HOWARD DEAN: Well, I think the Republicans have a huge problem. They’re trying to re-orient themselves after three consecutive elections that were pretty disastrous for them – two consecutive elections that were pretty disastrous for them – and they’re having a huge internal battle, and you’re seeing the leadership continue to play to the hard right because that is their base. The trouble is, the hard right is not nearly enough to win an election, so every time they do that, as Jonathan [Alter] pointed out, the people in the middle, moderates, even moderate Republicans, are sort of going "What? What are these people talking about?" And that helps Obama. So, you know, the Republicans are gonna have a long way to go here if they, if this is their first tack. They’ve got to figure out how to reach the moderate middle, and you don’t do it by calling people "fascists" and all this other kind of business.
OLBERMANN: So is Jon Alter right? Every time something like this happens, you and the other leaders of the Democratic party sit back and try to stifle a loud, braying laugh?
DEAN: Well, I don’t laugh at the Republicans because they were pretty effective in winning elections for a long time, but I just scratch my head and think you know, what are they – obviously, polling does not tell you to call the President of the United States a fascist, so they must be doing something very peculiar in there at the RNC, and I’m not sure what it is, but I think their problem is that they’re just in disarray. The other thing is they don’t dare offer their own solutions, their own budget, because they know these are very tough times and no matter what you do, it’s not going to be good medicine to swallow. So they criticize President Obama, but they have nothing to say for themselves. And until they do, they really have no message, and that’s a big problem, and they’ve got to fight through this in order to get back to being a competitive party again, and right now, they’re not.
OLBERMANN: Instead of – when that call took place on C-SPAN today with the Minority Whip, Mr.
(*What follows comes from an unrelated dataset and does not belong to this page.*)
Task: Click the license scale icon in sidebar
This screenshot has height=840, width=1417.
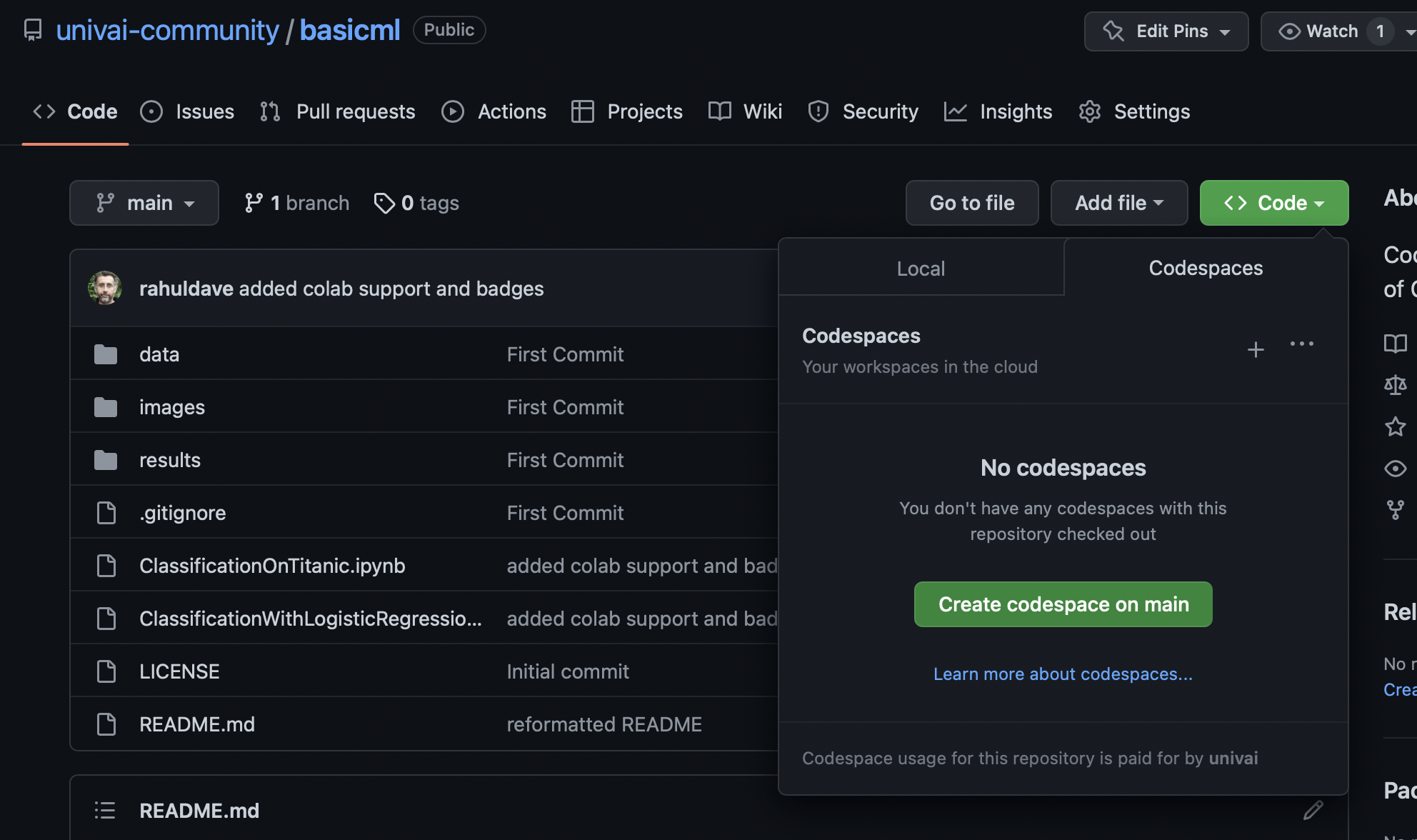Action: pos(1395,385)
Cantor, listening as this caller attempted to demonize President Obama and his agenda, and throw every "ism" she could think of – except Nazism I suppose – the Congressman, certainly by proxy, embraced her attack-
DEAN: That’s the problem that they have. It’s the same as Michael Steele apologizing to Rush Limbaugh. If you are willing to – look – the right thing to have said, which is what I would have said if somebody had called President Bush really dreadful names like that, I would have said, "Look, we disagree with President Bush strongly, and he’s wrong about the war in Iraq, for example, or the huge deficits that he ran up, but he is the President, and we’re going to be respectful of him." And that, you know, Eric Cantor would have grown dramatically in his view or his eyes, simply by saying that. You don’t have to insult your base, but when your base goes too far, you need to remind people that that is not where you stand.
OLBERMANN: Or if you have a case to call somebody a "fascist," lay it out. Define your terms and say where you, I mean, you may be crazy and you may be wrong, but at least put some meat on the bones. Just don’t throw the word out, right?
DEAN: Well, look, I mean, even in the darkest days of the Bush-Cheney administration, I don’t think there was any reason to call George Bush a fascist. Nor do I, I think it’s patently ridiculous to call President Obama a fascist, and I, you know, ordinary people get mad, and they use that kind of language, and okay, fine, they’re not in politics. But if you are in-
DEAN: -politics and you aspire to be the leader of your party, you can’t let that kind of stuff pass because it diminishes you and it diminishes the Republican party when you don’t correct it.
OLBERMANN: Howard Dean, former head of the DNC, former governor of Vermont, and now a contributor to CNBC. Congratulations on that, sir, thanks for you time.